Publics covered include mad people, gender justice in higher education, domestic abuse survivors, post-industrial Fife, the invisibility of class. All of these publics are examined through a dialogue on subaltern counterpublics. Knowledges includes policy research, feminist knowledge for social change, dialogical methods with youth, participative research, multilingual communication as action and art, and public knowledge within planning processes. This section like the others is dialogically examined through a reflection on ‘really useful’ knowledge. While one could argue that all three of the book’s sections are about practice, there is a separate section called practices which looks at the expansion of precarious work, challenges in widening participation in higher education, art, identity and the sociological imagination, community engagement, service learning, and trade union education.
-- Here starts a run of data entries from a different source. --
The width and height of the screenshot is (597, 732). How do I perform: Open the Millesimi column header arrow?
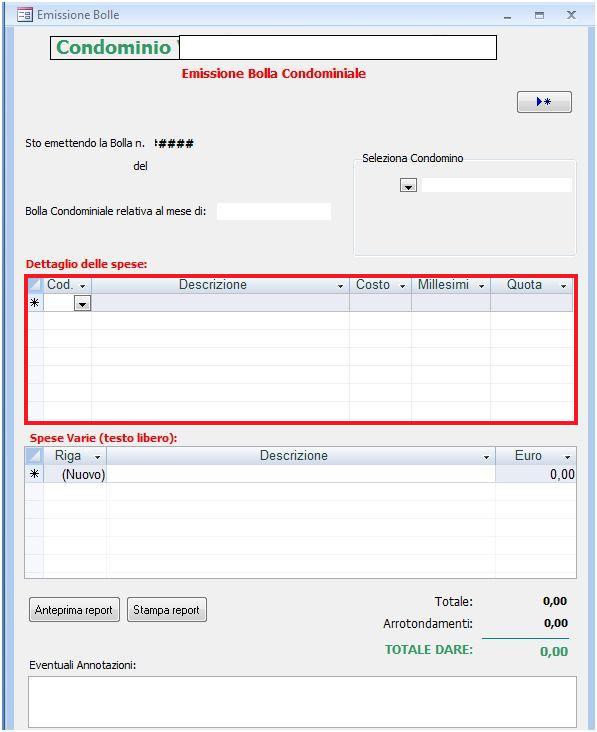[x=481, y=285]
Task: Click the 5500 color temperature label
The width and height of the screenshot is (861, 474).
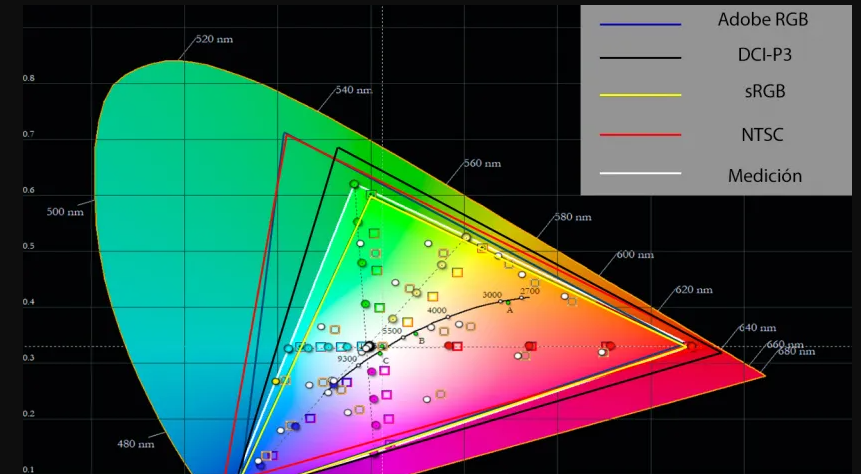Action: pos(391,331)
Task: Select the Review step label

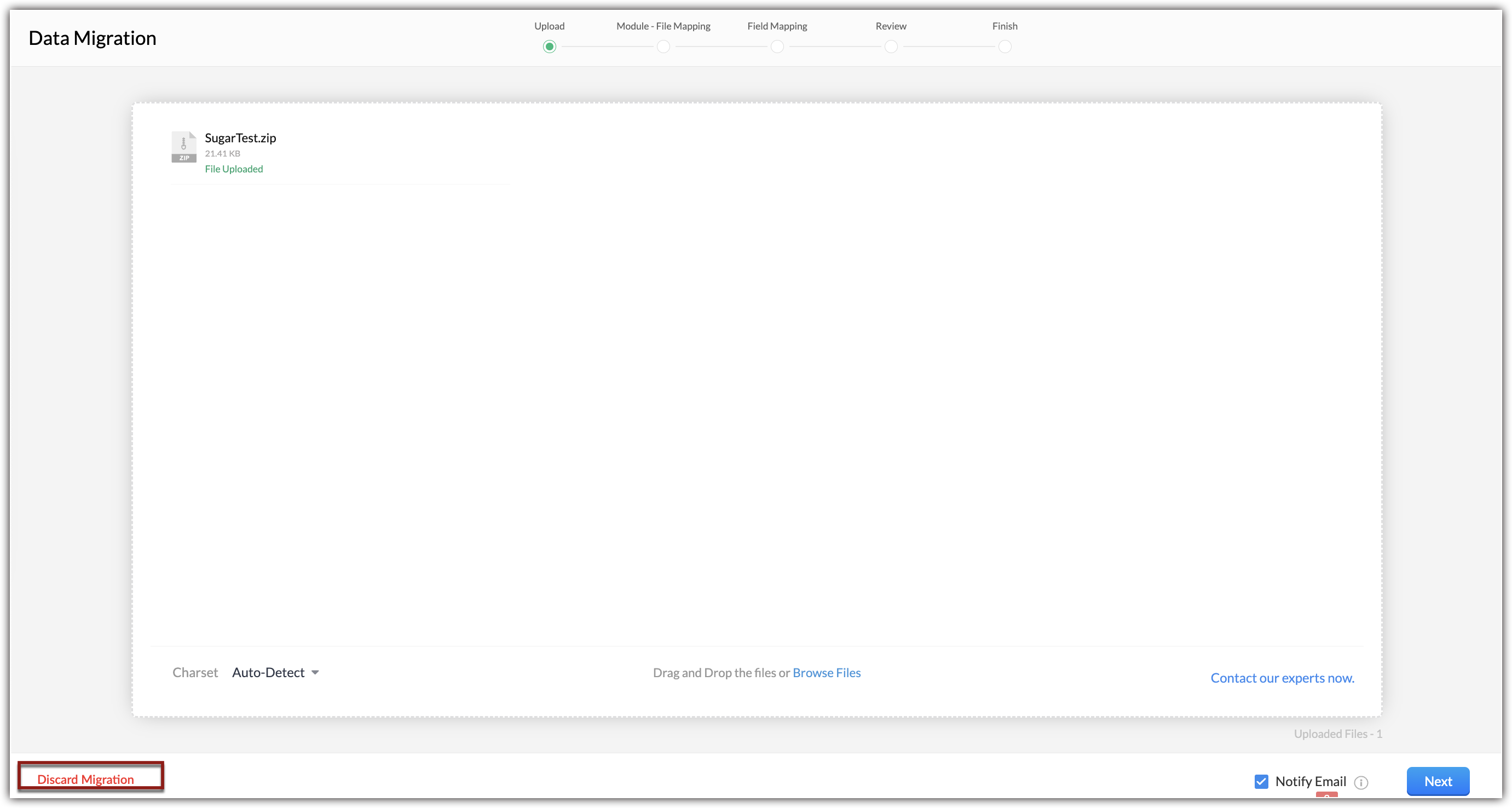Action: point(891,26)
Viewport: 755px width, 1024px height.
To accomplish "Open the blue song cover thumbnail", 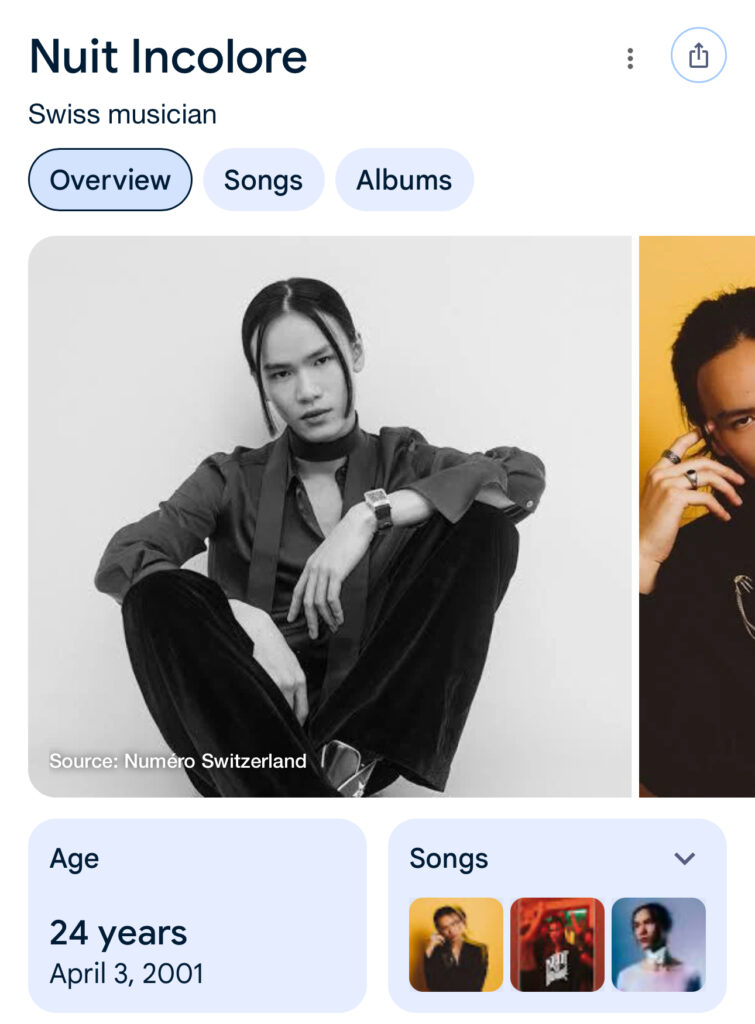I will click(x=658, y=944).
This section is completed with a dialogue on public sociology practices and privatizing universities.
In his conclusion Scandrett says, “Through a series of dialogues, this book has attempted to explore the extent to which public sociology as an educational practice contributes to social processes in which mechanisms of exploitation and oppression can be challenges” (p343). Scandrett and his colleagues have made a convincing case that the theories and practices of public sociology are a useful addition to our understandings of the relationships between lived experience, actions for cultural freedom, knowledge for social change and the many movements of what Scandrett refers to as subaltern counter publics.
This is a major contribution by an important activist scholar and his numerous colleagues. The book is well organized, beautifully produced, provocative and intellectually delicious. When I see books like this designed to support the emergence of subaltern counterpublics, I only wish that they could be available free of charge to those counterpublics with whom they engage. A book that costs US$155.for the hard cover copy I was given to review means that many people will not have access. The question of access to progressive works remains a contradiction for so many academics whose thought and action is genuinely transformative. We want to challenge regimes of power, but continue to publish within a market pricing world that excludes those for whom and with whom we work.
That said however, this is an excellent piece of work. I commend it to readers attention. Get your library to order it and borrow it from there!